§ **Selected passage**:

★ ★ ★ ★ ★

Each year on October 24, the United Nations (U.N.) commemorates the inception of its Charter in 1945. The primary missions of the U.N. include maintaining world peace, promoting international cooperation and supporting economic, social and humanitarian activities. In 2000, the member states adopted the so-called Millennium Development Goals, which they endeavored to achieve by the end of 2015. These goals included eight points such as combating hunger and poverty, universal school education or fighting disease.
However, not all of the Millennium Goals were achieved. For example, gender inequality is still prevalent. Women are at greater risk of poverty than men. In the developing regions, children from the poorest homes are four times less likely to attend school than those from the most affluent homes. And conflicts continue to pose the greatest risk to human development. On the other hand, the organization has made progress in reducing maternal mortality, and the child mortality rate has also fallen. What’s more, extreme poverty has declined substantially over the past 20 years.

★ ★ ★ ★ ★

Stored records:
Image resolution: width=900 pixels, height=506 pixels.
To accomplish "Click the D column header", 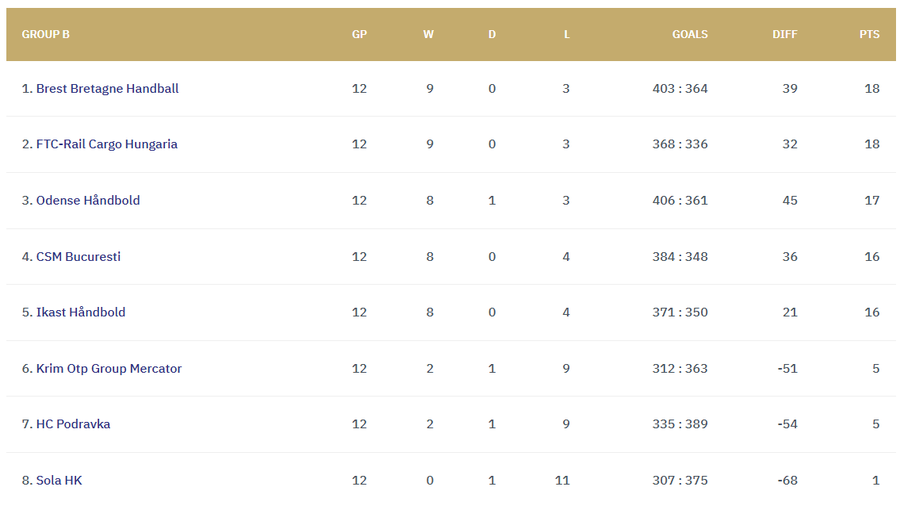I will [492, 34].
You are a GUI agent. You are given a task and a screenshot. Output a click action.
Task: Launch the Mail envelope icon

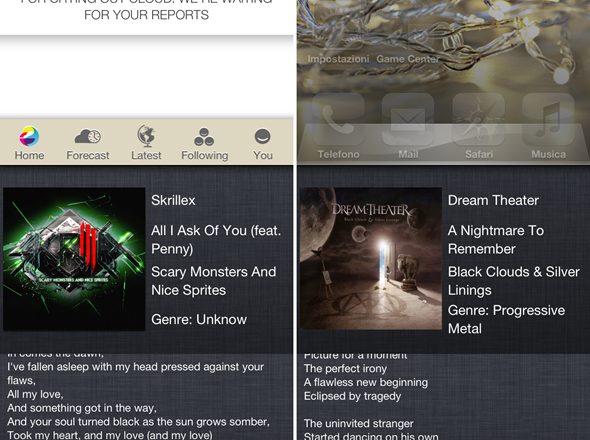tap(408, 120)
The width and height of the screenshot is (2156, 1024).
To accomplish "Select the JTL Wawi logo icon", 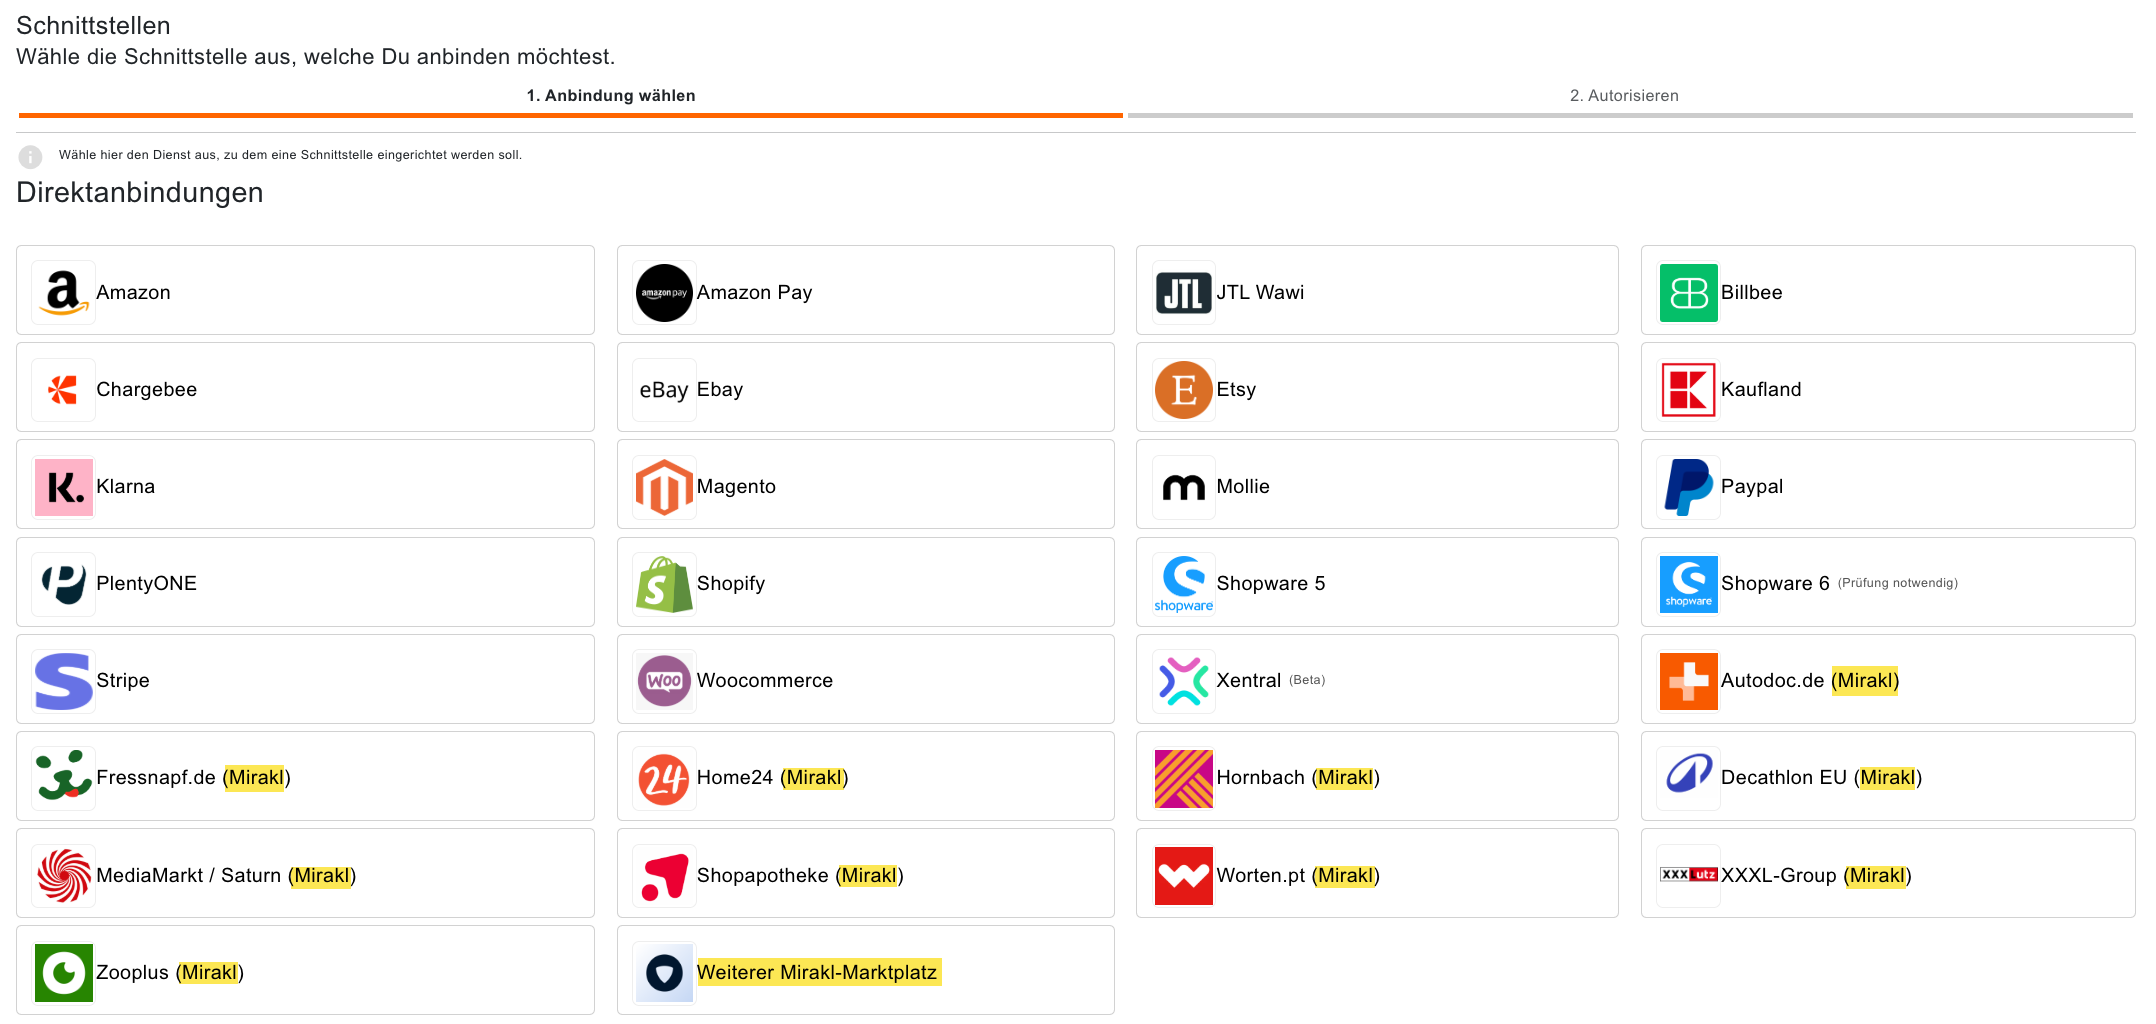I will pyautogui.click(x=1183, y=293).
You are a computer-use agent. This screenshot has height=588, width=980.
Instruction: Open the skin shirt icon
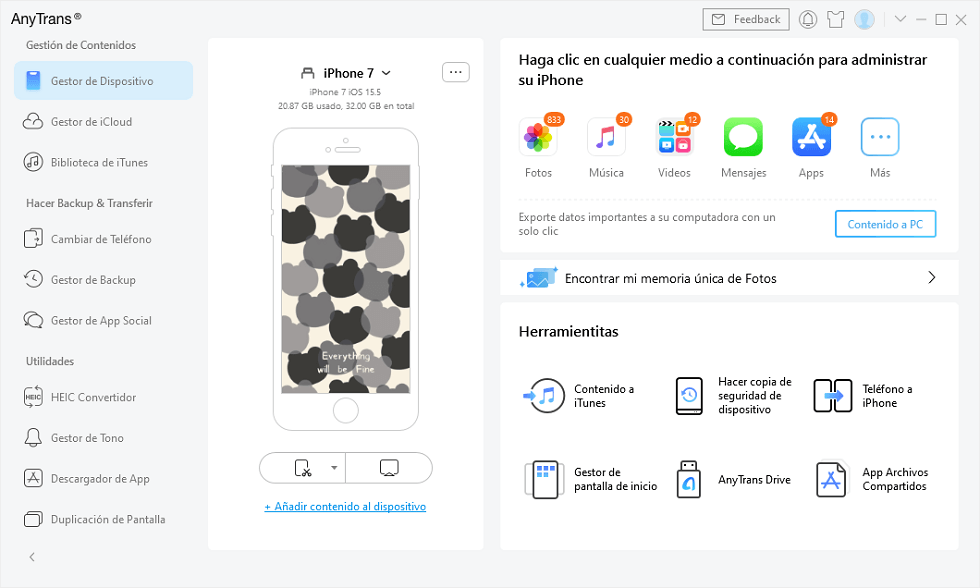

★ ★ ★ ★ ★

§ **Your tasks**:
**A.** Answer these questions from the text on the United Nations above:
(i) On what date each year does the U.N. commemorate the inception of its Charter?
(ii) By the end of which year did the member states endeavor to achieve the Millennium Development Goals?
(iii) In the developing regions, how much less likely are children from the poorest homes to attend school than those from the most affluent homes?
**B.** From the text on the United Nations, extract word for word the part that opens with "However, not all" and closes with "past 20 years.".
**C.** Extend the text on the United Nations and the Millennium Development Goals, picking up after its final sentence.

§ **Expected outputs**:
**A.**
(i) October 24
(ii) 2015
(iii) Four times less likely

**B.**
However, not all of the Millennium Goals were achieved. For example, gender inequality is still prevalent. Women are at greater risk of poverty than men. In the developing regions, children from the poorest homes are four times less likely to attend school than those from the most affluent homes. And conflicts continue to pose the greatest risk to human development. On the other hand, the organization has made progress in reducing maternal mortality, and the child mortality rate has also fallen. What’s more, extreme poverty has declined substantially over the past 20 years.

**C.**
Motivated by the desire to create a livable world, the United Nations therefore adopted a total of 17 goals for sustainable development that all countries will attempt to implement by 2030. These objectives represent the continuation of the Millennium Goals with the addition of new challenges. They combine social, ecological and economic sustainability with the aim of protecting the planet and the environment, fighting inequality and creating peaceful, just and inclusive societies.